「ダイアナ元妃が英王室を去る決心をするまでの心の動きを「寓話(fable)」の形で描く。クリスティン・スチュワート熱演。」スペンサー ダイアナの決意 もーさんさんの映画レビュー(感想・評価)
ダイアナ元妃が英王室を去る決心をするまでの心の動きを「寓話(fable)」の形で描く。クリスティン・スチュワート熱演。
①アン・ブーリンとジェーン・シーモアの関係性と、ダイアナ元妃とカミラ現妃の関係性とは違うけれども、ヘンリー8世[王子が欲しくてメアリー王女(メアリー1世=ブラッディー・メアリーだ)しか産めなかったキャサリン王妃を離縁して─英国教会誕生の契機となった歴史的事件-でもアン・ブーリンも後のエリザベス1世しか産めなかった](イギリス王室の歴史は日本の天皇家の歴史に劣らず面白いですね。フランス王室の歴史も面白いです。)に不貞の汚名を着せられて処刑された遠縁の先祖に当たるアン・ブーリンの幻影をダイアナが見たり、ダイアナがアン・ブーリンになったり、ダイアナの心の声(“逃げなさい。行きなさい。”)をアン・ブーリンに言わせたり等、様々な映像的表現でダイアナの心の動きを描写していく。
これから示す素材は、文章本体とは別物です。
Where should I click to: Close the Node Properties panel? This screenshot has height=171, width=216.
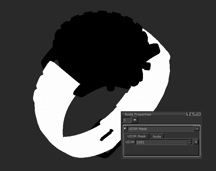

③真珠のネックレスの使い方も巧い。最初はダイアナが自分で引きちぎるのだが、真珠の粒はスープの中に落ち、ダイアナはスープごと口に含み噛み砕く。ここではダイアナはまだ王室の呪縛の中にいる。2回目は幻影のアン・ブーリンの放つ言葉“逃げなさい。行きなさい。”と共に引きちぎり真珠の珠は朽ち果てたスペンサー屋敷の階段を転げ落ちていく。ダイアナの心が放たれた瞬間が象徴的に表現されている。
④エリザベス2世が亡くなり、チャールズ皇太子が新国王になり、カミラ妃も英国民に受け入れられ始めているようである。二人の王子もそれぞれの妃がダイアナ元妃に負けないくらいパパラッチに追いかけられたり注目を集めている。Fableには伝説・神話という意味もある。もはやダイアナ元妃の生涯は現代英王室史の一部であり伝説的な人物になったといっても良いだろう。だから誰が悪い良いという話を此処で言っても仕方がない。英王室の人達もことさら底意地の悪い人達という描きかたもしていない。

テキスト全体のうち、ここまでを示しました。